*Record excerpts*:
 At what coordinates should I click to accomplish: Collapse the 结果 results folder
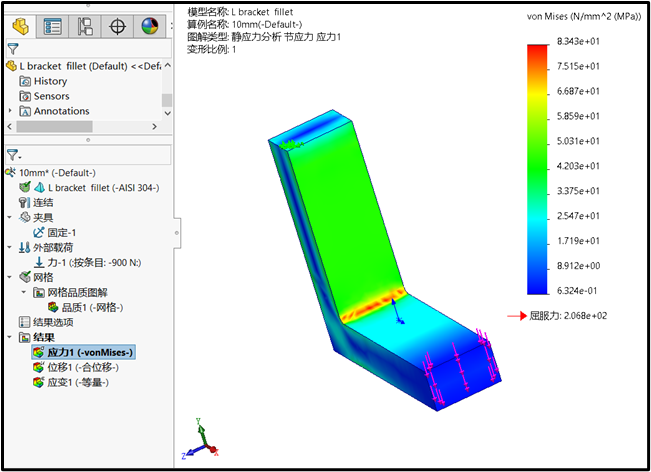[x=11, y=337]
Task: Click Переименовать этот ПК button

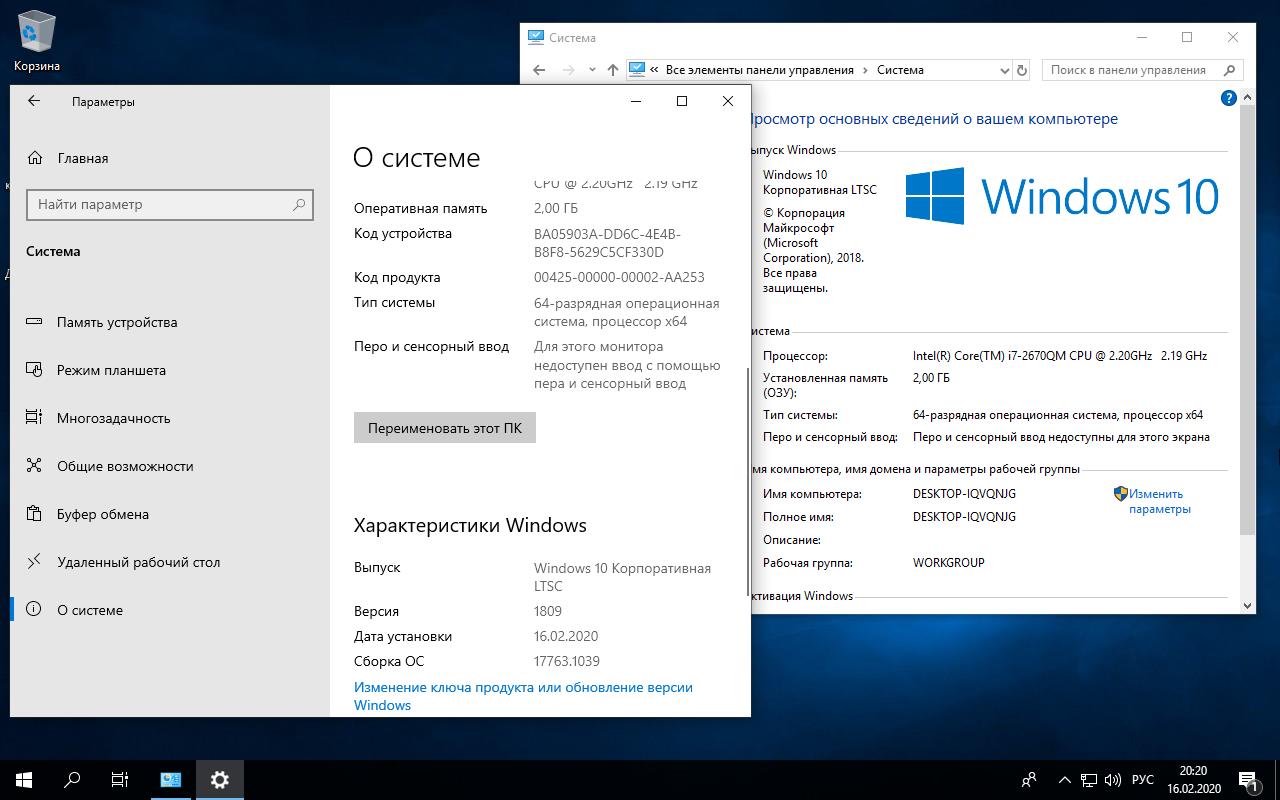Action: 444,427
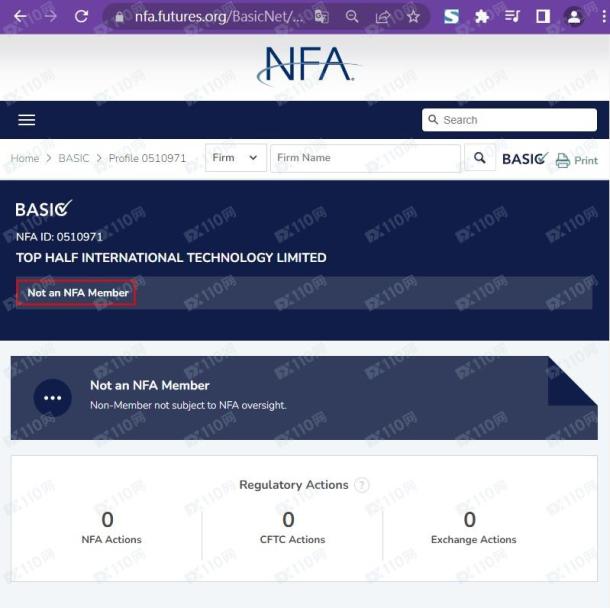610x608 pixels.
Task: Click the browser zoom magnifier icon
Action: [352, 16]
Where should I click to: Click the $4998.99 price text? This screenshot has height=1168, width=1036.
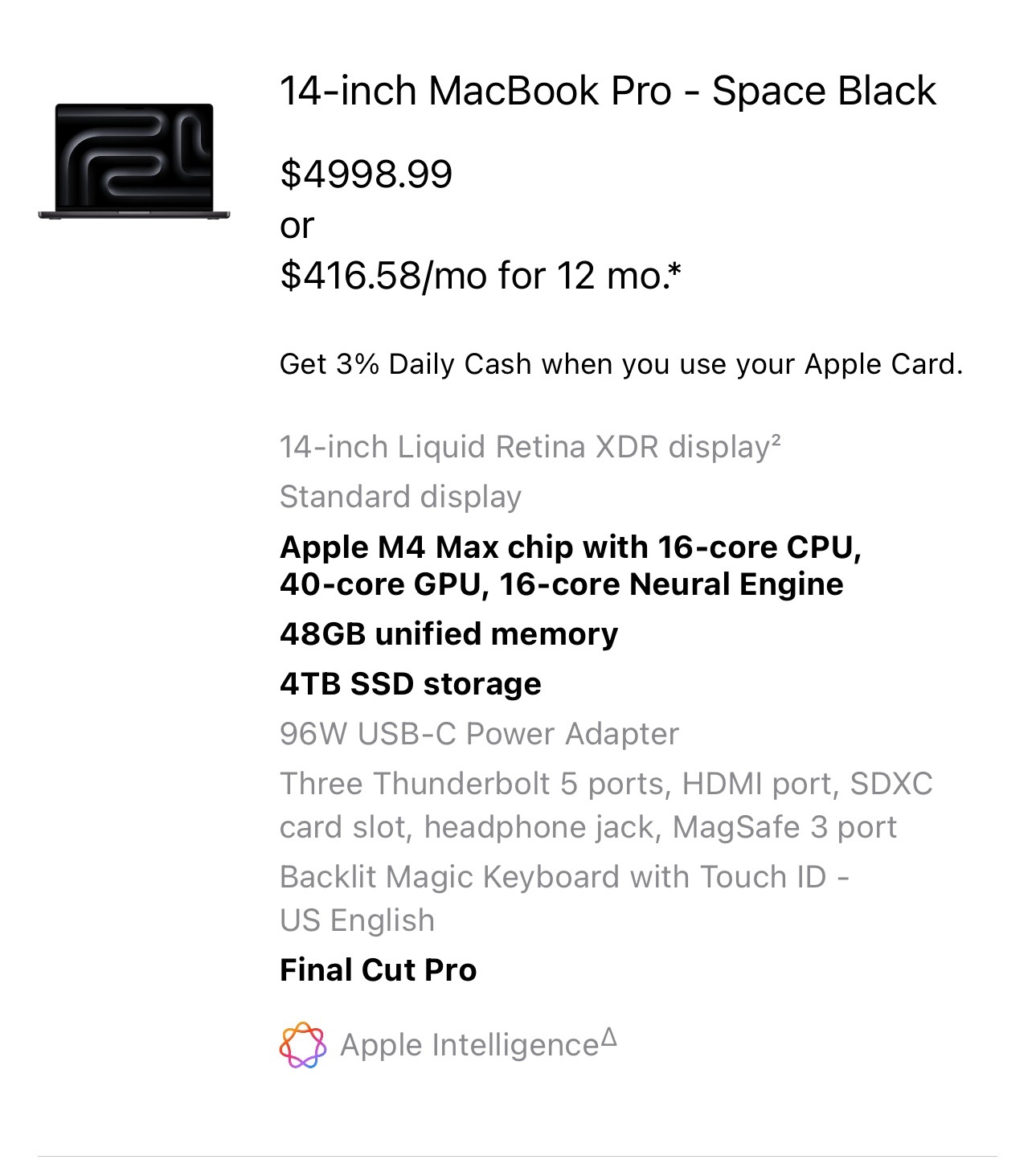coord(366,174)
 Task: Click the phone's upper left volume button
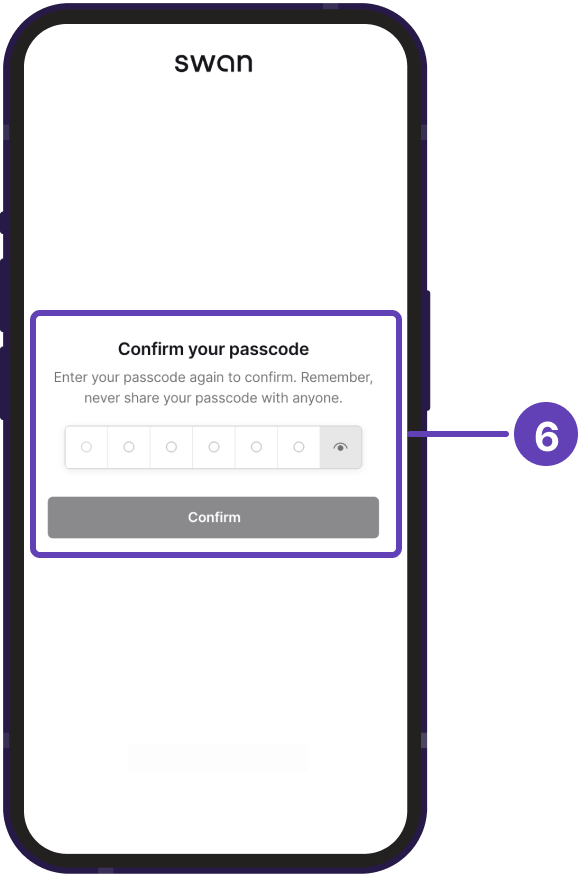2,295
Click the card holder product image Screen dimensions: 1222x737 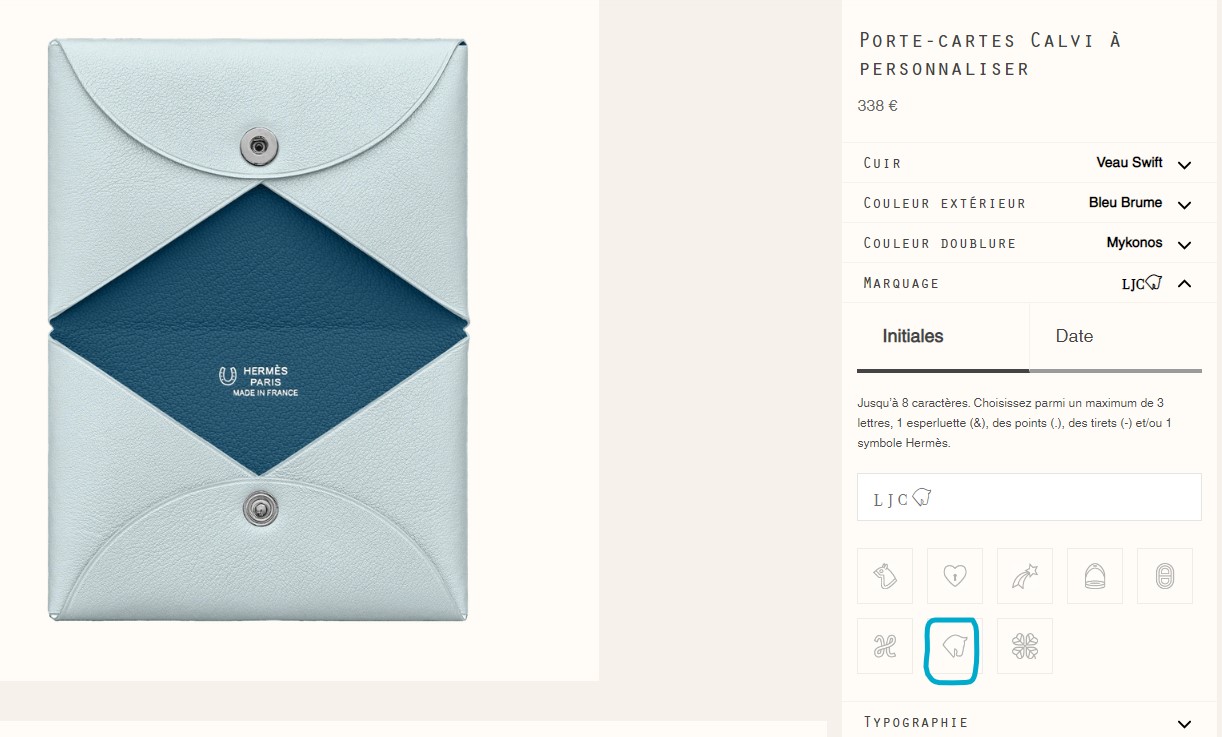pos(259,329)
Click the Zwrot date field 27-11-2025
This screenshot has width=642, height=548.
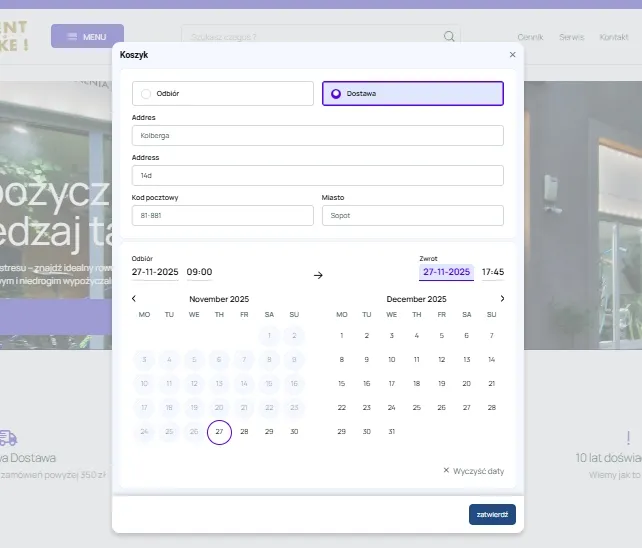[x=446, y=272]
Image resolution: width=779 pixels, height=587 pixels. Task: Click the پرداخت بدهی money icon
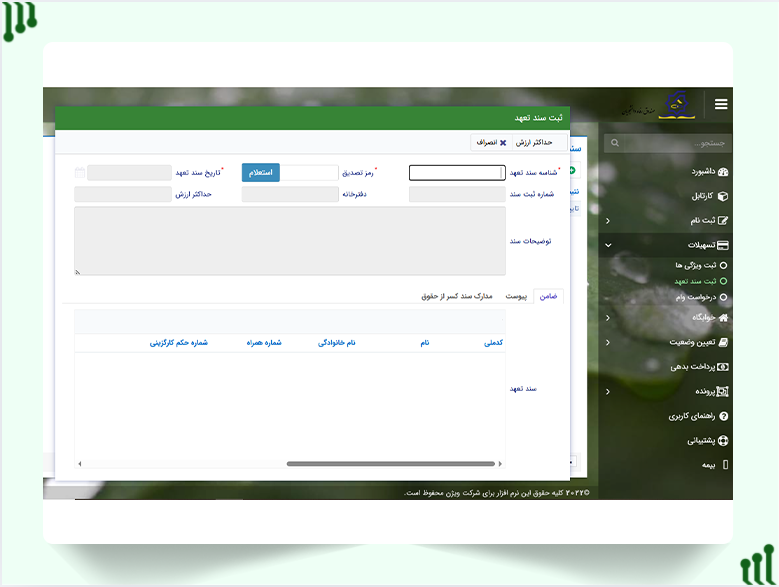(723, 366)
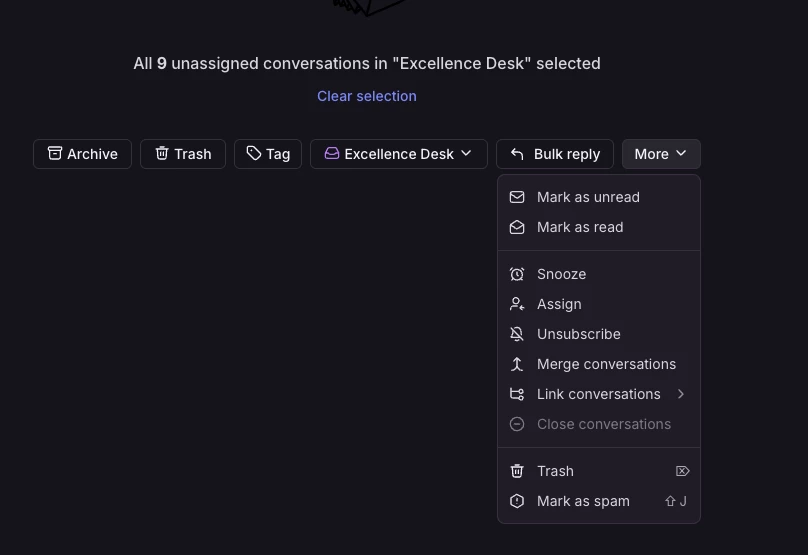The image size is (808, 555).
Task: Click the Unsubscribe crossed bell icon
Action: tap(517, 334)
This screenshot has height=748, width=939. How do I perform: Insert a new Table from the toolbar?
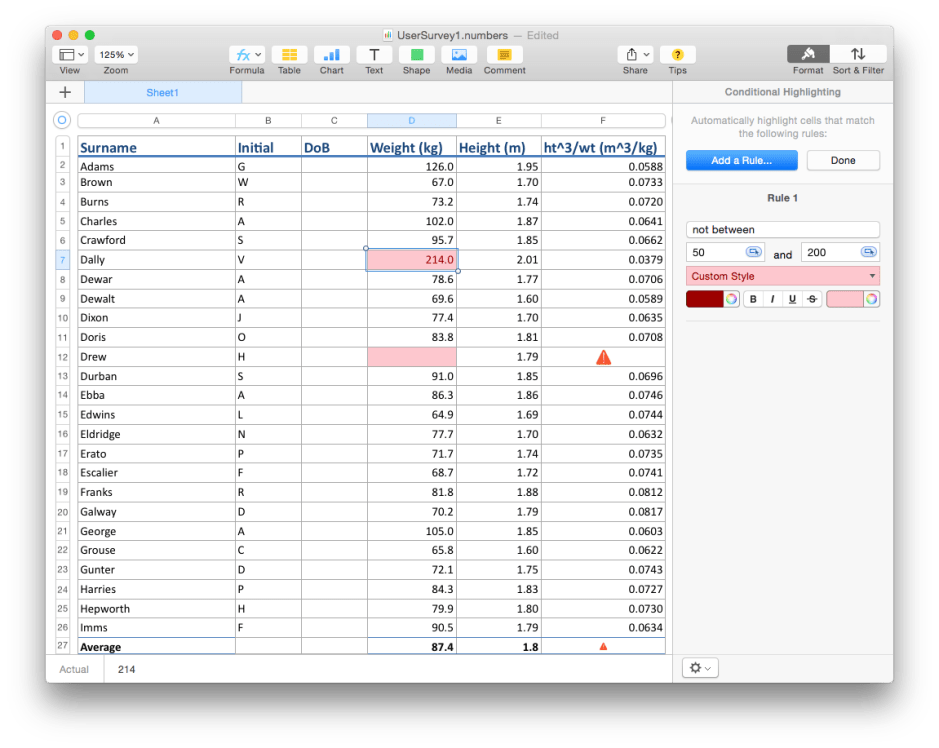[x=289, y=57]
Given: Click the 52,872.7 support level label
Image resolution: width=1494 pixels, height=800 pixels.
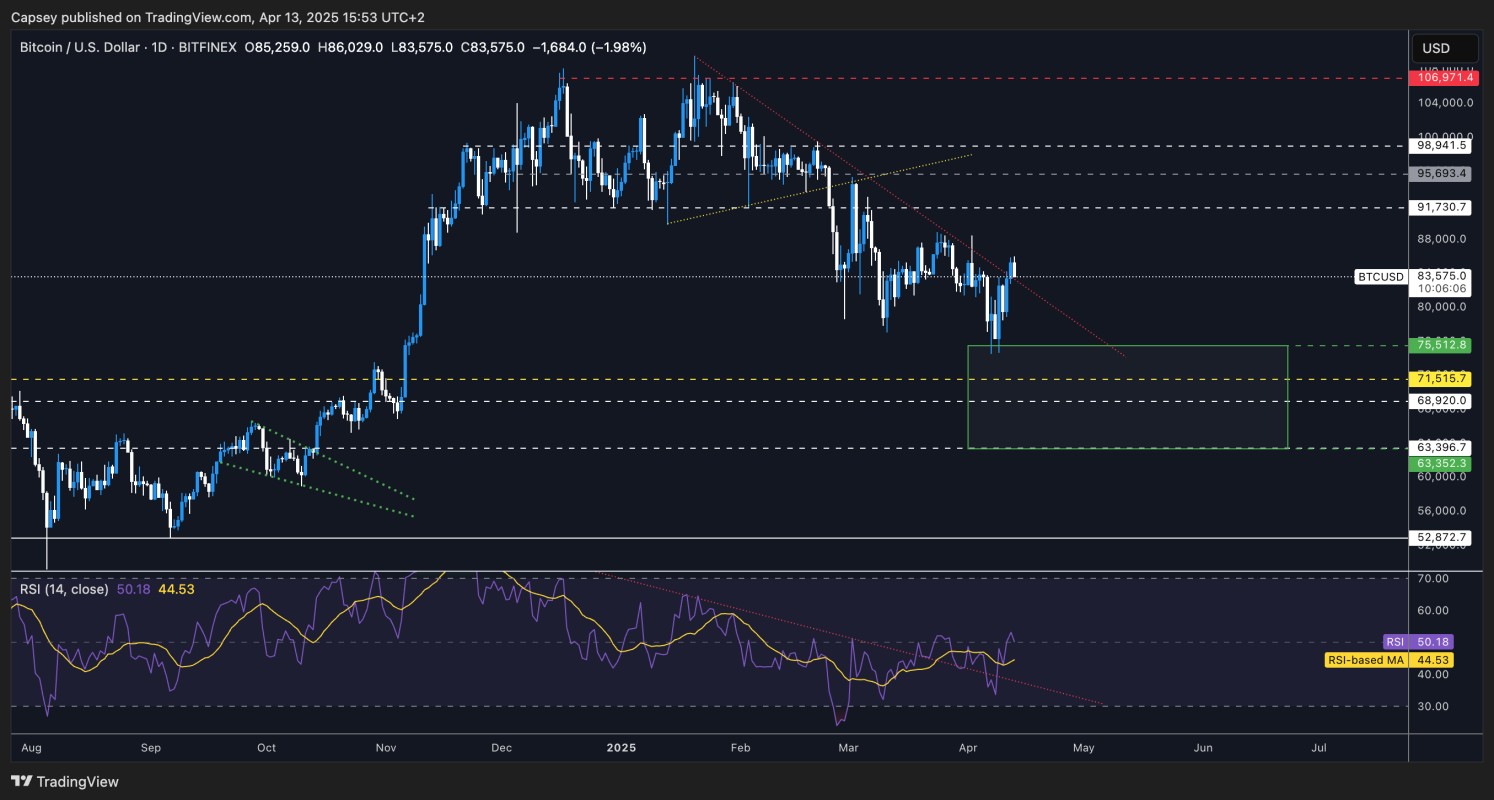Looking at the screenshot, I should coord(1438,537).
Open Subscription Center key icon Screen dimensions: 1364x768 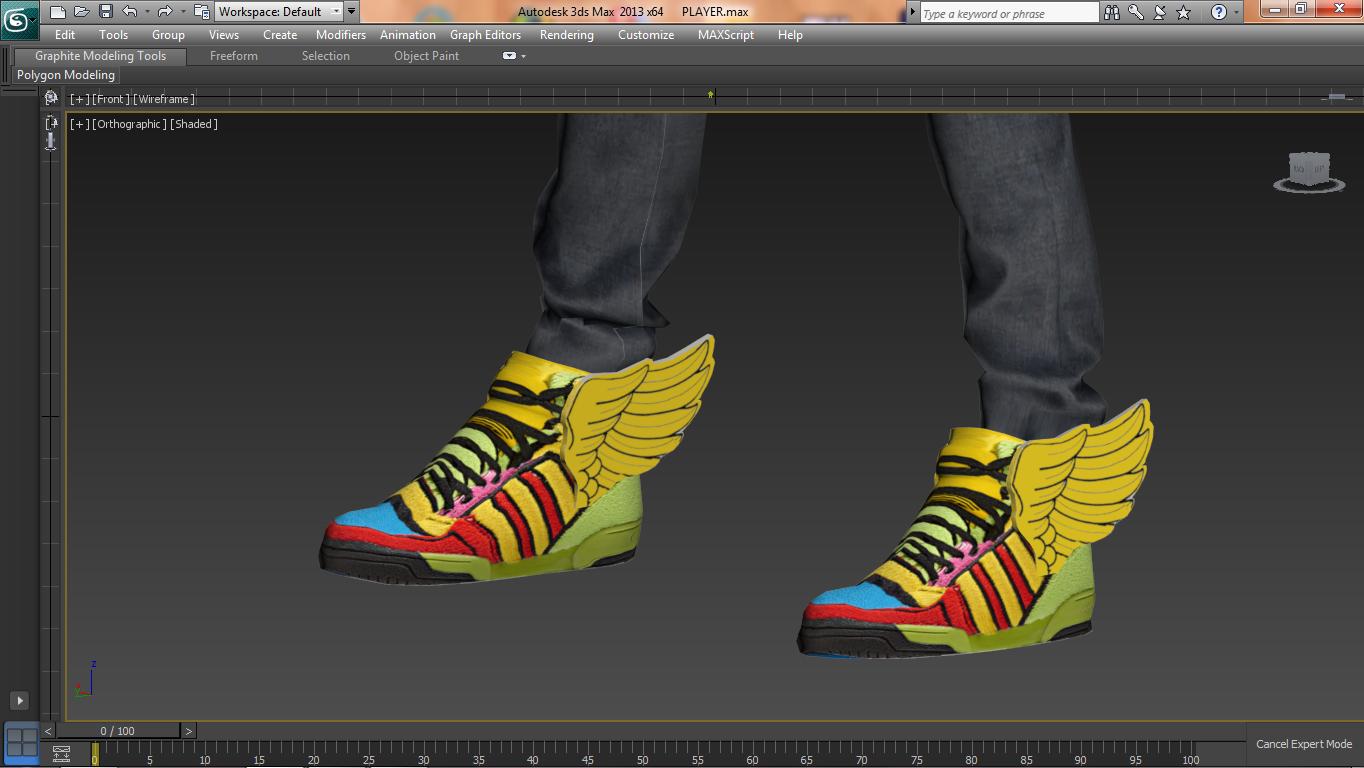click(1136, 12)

*Task objective*:
Repeat, without pictures, exactly the lines of the data above from the one containing "This screenshot has width=642, height=548." through the one containing "Given: Click the 52,872.7 support level label", including both and adding nothing.

*Output of the exercise*:
This screenshot has width=642, height=548.
[x=446, y=272]
Image resolution: width=779 pixels, height=587 pixels. Task: Click the پرداخت بدهی money icon
(723, 366)
The image size is (808, 555).
Task: Click the Unsubscribe crossed bell icon
Action: tap(517, 334)
This screenshot has height=748, width=939. How do I perform: Insert a new Table from the toolbar?
[x=289, y=57]
Given: Click the 52,872.7 support level label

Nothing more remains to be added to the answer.